----- Supplied information -----

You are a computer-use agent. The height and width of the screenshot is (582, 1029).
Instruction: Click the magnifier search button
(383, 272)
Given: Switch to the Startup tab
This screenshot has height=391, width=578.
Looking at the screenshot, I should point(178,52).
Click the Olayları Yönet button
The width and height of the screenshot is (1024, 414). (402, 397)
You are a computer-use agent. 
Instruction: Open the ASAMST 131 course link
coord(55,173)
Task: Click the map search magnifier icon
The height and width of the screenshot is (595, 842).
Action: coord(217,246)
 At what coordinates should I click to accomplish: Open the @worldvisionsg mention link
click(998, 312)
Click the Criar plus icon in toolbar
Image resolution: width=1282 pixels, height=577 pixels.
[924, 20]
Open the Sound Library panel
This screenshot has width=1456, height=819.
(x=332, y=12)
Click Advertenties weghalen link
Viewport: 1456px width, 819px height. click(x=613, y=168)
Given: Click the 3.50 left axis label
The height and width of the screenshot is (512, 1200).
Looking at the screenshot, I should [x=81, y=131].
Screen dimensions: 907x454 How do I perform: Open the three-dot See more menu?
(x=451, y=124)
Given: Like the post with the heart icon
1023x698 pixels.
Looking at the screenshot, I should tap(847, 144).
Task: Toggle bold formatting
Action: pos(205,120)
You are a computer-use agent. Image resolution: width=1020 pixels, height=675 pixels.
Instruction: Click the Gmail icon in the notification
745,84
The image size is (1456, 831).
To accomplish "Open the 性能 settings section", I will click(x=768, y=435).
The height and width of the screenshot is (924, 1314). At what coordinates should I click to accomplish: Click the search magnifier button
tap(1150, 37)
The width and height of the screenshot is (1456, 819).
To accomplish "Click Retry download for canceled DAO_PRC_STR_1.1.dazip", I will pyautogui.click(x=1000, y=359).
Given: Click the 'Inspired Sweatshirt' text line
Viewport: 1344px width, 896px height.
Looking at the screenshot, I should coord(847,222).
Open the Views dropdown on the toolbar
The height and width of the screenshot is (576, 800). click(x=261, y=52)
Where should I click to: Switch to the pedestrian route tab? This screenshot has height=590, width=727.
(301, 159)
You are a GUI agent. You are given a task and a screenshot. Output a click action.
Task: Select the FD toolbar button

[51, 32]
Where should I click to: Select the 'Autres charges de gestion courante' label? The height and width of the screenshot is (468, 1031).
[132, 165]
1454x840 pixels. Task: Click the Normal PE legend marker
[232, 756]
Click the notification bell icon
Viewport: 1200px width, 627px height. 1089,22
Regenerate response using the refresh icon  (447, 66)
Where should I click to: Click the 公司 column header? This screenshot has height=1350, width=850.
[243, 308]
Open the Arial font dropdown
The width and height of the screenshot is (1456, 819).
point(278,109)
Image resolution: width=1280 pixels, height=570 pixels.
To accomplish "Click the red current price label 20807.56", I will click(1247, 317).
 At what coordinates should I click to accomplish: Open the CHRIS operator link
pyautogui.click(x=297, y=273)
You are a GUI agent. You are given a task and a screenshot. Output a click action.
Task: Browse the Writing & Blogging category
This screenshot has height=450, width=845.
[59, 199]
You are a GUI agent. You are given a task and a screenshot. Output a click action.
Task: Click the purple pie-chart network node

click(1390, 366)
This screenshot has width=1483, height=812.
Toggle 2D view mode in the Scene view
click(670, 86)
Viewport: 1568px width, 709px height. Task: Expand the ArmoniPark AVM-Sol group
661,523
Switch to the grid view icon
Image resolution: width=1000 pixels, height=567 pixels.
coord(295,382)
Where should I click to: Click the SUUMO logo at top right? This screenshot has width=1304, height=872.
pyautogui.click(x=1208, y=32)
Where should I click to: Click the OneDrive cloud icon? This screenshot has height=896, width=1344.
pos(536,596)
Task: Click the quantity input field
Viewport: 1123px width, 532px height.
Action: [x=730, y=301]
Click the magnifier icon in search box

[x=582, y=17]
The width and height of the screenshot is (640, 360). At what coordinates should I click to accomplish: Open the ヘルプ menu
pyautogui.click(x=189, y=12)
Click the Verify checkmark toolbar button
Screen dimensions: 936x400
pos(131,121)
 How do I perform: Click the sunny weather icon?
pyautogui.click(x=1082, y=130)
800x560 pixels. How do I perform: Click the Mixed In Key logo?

-----

* [Prompt] Reproduce every one of the records above word for word, without changing anything.

* [Output for this task]
You are a computer-use agent. The height and width of the screenshot is (582, 1029).
Instruction: Click the magnifier search button
(383, 272)
Given: Switch to the Startup tab
This screenshot has height=391, width=578.
Looking at the screenshot, I should point(178,52).
Click the Olayları Yönet button
The width and height of the screenshot is (1024, 414). (402, 397)
You are a computer-use agent. 
Instruction: Open the ASAMST 131 course link
coord(55,173)
Task: Click the map search magnifier icon
The height and width of the screenshot is (595, 842).
Action: coord(217,246)
 At what coordinates should I click to accomplish: Open the @worldvisionsg mention link
click(998, 312)
Click the Criar plus icon in toolbar
Image resolution: width=1282 pixels, height=577 pixels.
[924, 20]
Open the Sound Library panel
This screenshot has width=1456, height=819.
(x=332, y=12)
Click Advertenties weghalen link
Viewport: 1456px width, 819px height. click(x=613, y=168)
Given: Click the 3.50 left axis label
The height and width of the screenshot is (512, 1200).
Looking at the screenshot, I should [x=81, y=131].
Screen dimensions: 907x454 How do I perform: Open the three-dot See more menu?
(x=451, y=124)
Given: Like the post with the heart icon
1023x698 pixels.
Looking at the screenshot, I should tap(847, 144).
Task: Toggle bold formatting
Action: pos(205,120)
You are a computer-use agent. Image resolution: width=1020 pixels, height=675 pixels.
Instruction: Click the Gmail icon in the notification
745,84
The image size is (1456, 831).
To accomplish "Open the 性能 settings section", I will click(x=768, y=435).
The height and width of the screenshot is (924, 1314). At what coordinates should I click to accomplish: Click the search magnifier button
tap(1150, 37)
The width and height of the screenshot is (1456, 819).
To accomplish "Click Retry download for canceled DAO_PRC_STR_1.1.dazip", I will pyautogui.click(x=1000, y=359).
Given: Click the 'Inspired Sweatshirt' text line
Viewport: 1344px width, 896px height.
Looking at the screenshot, I should coord(847,222).
Open the Views dropdown on the toolbar
The height and width of the screenshot is (576, 800). click(x=261, y=52)
Where should I click to: Switch to the pedestrian route tab? This screenshot has height=590, width=727.
(301, 159)
You are a GUI agent. You are given a task and a screenshot. Output a click action.
Task: Select the FD toolbar button

[51, 32]
Where should I click to: Select the 'Autres charges de gestion courante' label? The height and width of the screenshot is (468, 1031).
[132, 165]
1454x840 pixels. Task: Click the Normal PE legend marker
[232, 756]
Click the notification bell icon
Viewport: 1200px width, 627px height. 1089,22
Regenerate response using the refresh icon  (447, 66)
Where should I click to: Click the 公司 column header? This screenshot has height=1350, width=850.
[243, 308]
Open the Arial font dropdown
The width and height of the screenshot is (1456, 819).
point(278,109)
Image resolution: width=1280 pixels, height=570 pixels.
To accomplish "Click the red current price label 20807.56", I will click(1247, 317).
 At what coordinates should I click to accomplish: Open the CHRIS operator link
pyautogui.click(x=297, y=273)
You are a GUI agent. You are given a task and a screenshot. Output a click action.
Task: Browse the Writing & Blogging category
This screenshot has height=450, width=845.
[59, 199]
You are a GUI agent. You are given a task and a screenshot. Output a click action.
Task: Click the purple pie-chart network node

click(1390, 366)
This screenshot has width=1483, height=812.
Toggle 2D view mode in the Scene view
click(670, 86)
Viewport: 1568px width, 709px height. Task: Expand the ArmoniPark AVM-Sol group
661,523
Switch to the grid view icon
Image resolution: width=1000 pixels, height=567 pixels.
coord(295,382)
Where should I click to: Click the SUUMO logo at top right? This screenshot has width=1304, height=872.
pyautogui.click(x=1208, y=32)
Where should I click to: Click the OneDrive cloud icon? This screenshot has height=896, width=1344.
pos(536,596)
Task: Click the quantity input field
Viewport: 1123px width, 532px height.
Action: [x=730, y=301]
Click the magnifier icon in search box

[x=582, y=17]
The width and height of the screenshot is (640, 360). At what coordinates should I click to accomplish: Open the ヘルプ menu
pyautogui.click(x=189, y=12)
Click the Verify checkmark toolbar button
Screen dimensions: 936x400
pos(131,121)
 How do I perform: Click the sunny weather icon?
pyautogui.click(x=1082, y=130)
800x560 pixels. How do I perform: Click the Mixed In Key logo?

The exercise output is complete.